Some persons might think that these two terms are mutually exclusive, “Qualified” and “Contractor”. However, if you do your homework and put a little effort into making your decision, you can be satisfied that you are getting what you deserve…a qualified contractor.
First, we should define what we mean when we say “qualified”. Webster says,
By definition there should be some way to quantify if your contractor is “qualified”.

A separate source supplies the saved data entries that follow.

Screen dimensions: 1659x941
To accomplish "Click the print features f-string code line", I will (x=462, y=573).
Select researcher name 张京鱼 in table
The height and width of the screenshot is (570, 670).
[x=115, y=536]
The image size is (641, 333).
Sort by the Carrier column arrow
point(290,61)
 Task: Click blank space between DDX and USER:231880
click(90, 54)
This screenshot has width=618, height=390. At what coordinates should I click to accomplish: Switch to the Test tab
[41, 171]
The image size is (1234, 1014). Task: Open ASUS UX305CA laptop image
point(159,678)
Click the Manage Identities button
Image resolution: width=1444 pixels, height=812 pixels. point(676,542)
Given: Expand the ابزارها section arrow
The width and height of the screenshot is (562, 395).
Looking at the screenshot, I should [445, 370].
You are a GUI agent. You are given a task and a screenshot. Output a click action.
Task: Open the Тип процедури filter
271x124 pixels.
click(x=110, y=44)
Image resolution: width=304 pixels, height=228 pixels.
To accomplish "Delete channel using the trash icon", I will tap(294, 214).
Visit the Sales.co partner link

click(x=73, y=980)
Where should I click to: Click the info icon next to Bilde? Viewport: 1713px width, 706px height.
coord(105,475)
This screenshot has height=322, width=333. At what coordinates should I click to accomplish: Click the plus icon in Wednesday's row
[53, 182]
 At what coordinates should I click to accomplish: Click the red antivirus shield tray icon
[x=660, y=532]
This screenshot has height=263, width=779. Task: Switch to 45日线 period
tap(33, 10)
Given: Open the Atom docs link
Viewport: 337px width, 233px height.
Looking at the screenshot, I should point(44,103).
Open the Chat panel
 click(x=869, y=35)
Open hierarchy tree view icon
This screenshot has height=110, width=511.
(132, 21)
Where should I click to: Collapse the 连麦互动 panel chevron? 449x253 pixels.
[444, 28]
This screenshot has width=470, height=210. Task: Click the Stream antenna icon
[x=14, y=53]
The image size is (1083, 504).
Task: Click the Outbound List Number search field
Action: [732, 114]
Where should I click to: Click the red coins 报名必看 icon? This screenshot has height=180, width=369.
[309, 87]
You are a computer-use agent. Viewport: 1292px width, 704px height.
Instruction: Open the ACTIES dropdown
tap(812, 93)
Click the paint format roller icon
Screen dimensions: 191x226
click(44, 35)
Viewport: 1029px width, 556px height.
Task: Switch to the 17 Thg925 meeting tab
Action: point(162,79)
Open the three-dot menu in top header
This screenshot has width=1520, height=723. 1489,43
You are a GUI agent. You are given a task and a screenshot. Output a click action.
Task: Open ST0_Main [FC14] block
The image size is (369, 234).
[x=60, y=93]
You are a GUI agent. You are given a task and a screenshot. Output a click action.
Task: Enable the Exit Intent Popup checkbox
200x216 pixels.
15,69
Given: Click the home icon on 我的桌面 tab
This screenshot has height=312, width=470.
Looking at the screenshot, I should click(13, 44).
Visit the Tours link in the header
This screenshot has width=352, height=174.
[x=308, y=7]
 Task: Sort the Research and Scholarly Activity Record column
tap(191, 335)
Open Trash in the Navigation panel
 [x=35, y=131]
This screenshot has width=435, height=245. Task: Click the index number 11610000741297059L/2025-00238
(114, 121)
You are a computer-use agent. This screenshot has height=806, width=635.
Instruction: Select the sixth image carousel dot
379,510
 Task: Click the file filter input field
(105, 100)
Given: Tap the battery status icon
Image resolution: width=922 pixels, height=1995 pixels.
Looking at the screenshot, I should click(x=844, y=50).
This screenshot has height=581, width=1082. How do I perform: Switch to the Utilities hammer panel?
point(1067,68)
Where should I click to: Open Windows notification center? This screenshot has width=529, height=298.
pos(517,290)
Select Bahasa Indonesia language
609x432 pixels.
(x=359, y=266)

Training. Has your contract attended and fulfilled the requirements to be certified and licensed in their field of expertise? Ask about their certifications and check their standing with the organizations that have issued their certifications. A contractor that is interested in staying current within their industry will take the initiative to be a part of local and national organizations that offer industry specific training that allows companies to gain knowledge about their particular area of expertise on an ongoing basis.
Experience. This component is easy to quantify. Asking the right questions will soon reveal to you how much experience your potential contractor has. Experience is not just the amount of years that the contractor has been in business. Reviewing pictures of past projects of similar scope and difficulty will confirm that your project will not be an experiment or used as “on the job training”. Asking for and following up on the contractor’s references is probably the most important activity that you can do to quantify experience. Interacting with past clients will allow you to ask and receive answers to the questions that are most important to you; questions on performance, quality, delivery, professionalism, etc. Don’t be afraid to ask about unmet expectations as well. If your contractor has performed well, the answer to that type of question will be short.
The most important aspect of picking a contractor is your level of confidence that they are the right contractor for you. Will they deliver the product that you are looking for? Will they create and maintain a professional work environment that will not compromise you and your family’s values? Am I willing to compromise my expectations just for price? Only you can make these determinations.
In the end the choice is yours. You need to ask the hard questions and expect answers because it is your home and your family that will be affected by the choice you make. Choose wisely.